Texte à lire
"""

Mais pénétrons un peu au fond des choses. La société n’a-t-elle pas au contraire un immense intérêt à ce que la propriété mobilière acquière de jour en jour plus de stabilité et de confiance en elle même ? Et les rentes sur l’état sont une des principales formes de cette propriété mobilière, que les développemens de la civilisation associent progressivement à la puissance de la propriété foncière.

S’il y avait dans nos provinces, chez les propriétaires agricoles, une tendance instinctive à jalouser les produits et les résultats du travail industriel, qui, la plupart du temps, se convertissent en rentes sur l’état, il serait digne de la chambre des pairs de signaler gravement les périls de cette manière de penser et de sentir, qui est loin, au surplus, d’avoir la consistance d’une opinion réfléchie. Nous ne pouvons pas tous remuer et labourer la terre, et tout le travail des hommes n’est pas enfermé dans les sillons du sol. Il faut donc tenir aussi en grande estime les labeurs du commerçant, du manufacturier, de l’artiste, du savant, et ne pas se hâter d’en diminuer le prix, si péniblement amassé, par des réductions d’une justice équivoque.

"""

Consigne a
Dans la liste, recopiez telles quelles les lignes qui commencent à celle contenant "The image size is (615, 346)." et s'arrêtent après celle contenant "second navigation button".

Données
"""

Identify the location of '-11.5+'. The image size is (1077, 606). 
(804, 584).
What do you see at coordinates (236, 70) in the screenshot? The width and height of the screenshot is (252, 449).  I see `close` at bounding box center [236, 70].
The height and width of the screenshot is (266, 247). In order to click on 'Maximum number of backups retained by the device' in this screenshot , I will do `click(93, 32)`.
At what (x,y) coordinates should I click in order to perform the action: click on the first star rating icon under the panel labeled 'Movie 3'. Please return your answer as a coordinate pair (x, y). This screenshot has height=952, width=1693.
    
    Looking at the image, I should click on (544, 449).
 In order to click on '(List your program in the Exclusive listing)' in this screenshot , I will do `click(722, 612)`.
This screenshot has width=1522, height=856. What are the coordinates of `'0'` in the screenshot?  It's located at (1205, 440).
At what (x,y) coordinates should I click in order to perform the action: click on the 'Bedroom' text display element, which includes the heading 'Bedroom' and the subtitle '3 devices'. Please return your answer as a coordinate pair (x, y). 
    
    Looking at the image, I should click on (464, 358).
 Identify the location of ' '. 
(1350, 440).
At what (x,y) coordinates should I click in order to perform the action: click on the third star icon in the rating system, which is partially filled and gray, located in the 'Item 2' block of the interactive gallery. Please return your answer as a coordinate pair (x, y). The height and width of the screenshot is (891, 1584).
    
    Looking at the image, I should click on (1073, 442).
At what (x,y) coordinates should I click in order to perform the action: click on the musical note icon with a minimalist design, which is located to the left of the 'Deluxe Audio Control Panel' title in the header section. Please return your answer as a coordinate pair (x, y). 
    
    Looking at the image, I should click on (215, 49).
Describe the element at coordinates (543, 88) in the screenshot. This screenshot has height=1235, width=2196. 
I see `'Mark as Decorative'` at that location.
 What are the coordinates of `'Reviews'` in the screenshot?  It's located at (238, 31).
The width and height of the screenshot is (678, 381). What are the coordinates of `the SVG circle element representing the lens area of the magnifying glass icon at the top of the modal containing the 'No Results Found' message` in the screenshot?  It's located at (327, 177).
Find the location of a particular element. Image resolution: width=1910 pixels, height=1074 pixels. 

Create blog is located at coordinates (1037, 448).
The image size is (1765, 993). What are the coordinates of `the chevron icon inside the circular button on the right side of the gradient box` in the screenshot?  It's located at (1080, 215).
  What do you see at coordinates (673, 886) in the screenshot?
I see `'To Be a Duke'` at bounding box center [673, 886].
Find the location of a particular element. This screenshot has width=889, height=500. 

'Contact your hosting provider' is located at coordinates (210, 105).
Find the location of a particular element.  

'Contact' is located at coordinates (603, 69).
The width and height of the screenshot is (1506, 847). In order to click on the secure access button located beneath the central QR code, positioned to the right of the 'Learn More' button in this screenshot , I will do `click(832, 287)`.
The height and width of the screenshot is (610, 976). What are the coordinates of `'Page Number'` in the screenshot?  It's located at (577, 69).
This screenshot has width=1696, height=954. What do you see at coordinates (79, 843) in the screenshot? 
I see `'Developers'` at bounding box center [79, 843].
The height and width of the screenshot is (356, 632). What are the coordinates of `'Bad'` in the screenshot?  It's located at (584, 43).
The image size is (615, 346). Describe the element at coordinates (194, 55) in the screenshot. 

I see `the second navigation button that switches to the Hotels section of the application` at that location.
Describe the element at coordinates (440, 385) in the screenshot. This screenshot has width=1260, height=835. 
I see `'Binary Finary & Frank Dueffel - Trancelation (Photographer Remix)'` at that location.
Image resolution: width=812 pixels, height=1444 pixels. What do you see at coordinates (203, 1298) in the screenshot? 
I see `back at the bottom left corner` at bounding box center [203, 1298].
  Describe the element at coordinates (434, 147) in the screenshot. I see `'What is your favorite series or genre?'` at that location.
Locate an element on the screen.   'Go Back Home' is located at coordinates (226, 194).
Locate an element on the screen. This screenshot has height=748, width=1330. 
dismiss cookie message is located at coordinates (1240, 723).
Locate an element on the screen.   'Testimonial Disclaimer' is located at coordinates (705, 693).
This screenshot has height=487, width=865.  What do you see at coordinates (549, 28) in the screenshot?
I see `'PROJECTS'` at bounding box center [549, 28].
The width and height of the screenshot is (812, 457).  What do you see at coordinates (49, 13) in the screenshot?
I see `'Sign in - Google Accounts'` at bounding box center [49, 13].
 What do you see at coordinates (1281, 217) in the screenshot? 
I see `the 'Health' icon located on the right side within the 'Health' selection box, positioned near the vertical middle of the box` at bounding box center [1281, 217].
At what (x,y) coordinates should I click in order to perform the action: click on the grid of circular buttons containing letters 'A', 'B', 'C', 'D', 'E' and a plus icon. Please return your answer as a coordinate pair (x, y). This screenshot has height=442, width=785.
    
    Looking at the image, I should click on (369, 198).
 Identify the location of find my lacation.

"""

Consigne b
Répondez à ces questions sur le texte consacré aux rentes sur l'état.
(i) De quelle propriété les rentes sur l'état sont-elles une des principales formes ?
(ii) À quoi les développements de la civilisation associent-ils progressivement cette propriété ?
(iii) De qui faut-il aussi tenir en grande estime les labeurs ?

Réponse a
The image size is (615, 346). Describe the element at coordinates (194, 55) in the screenshot. 

I see `the second navigation button that switches to the Hotels section of the application` at that location.

Réponse b
(i) De la propriété mobilière.
(ii) À la puissance de la propriété foncière.
(iii) Du commerçant, du manufacturier, de l'artiste et du savant.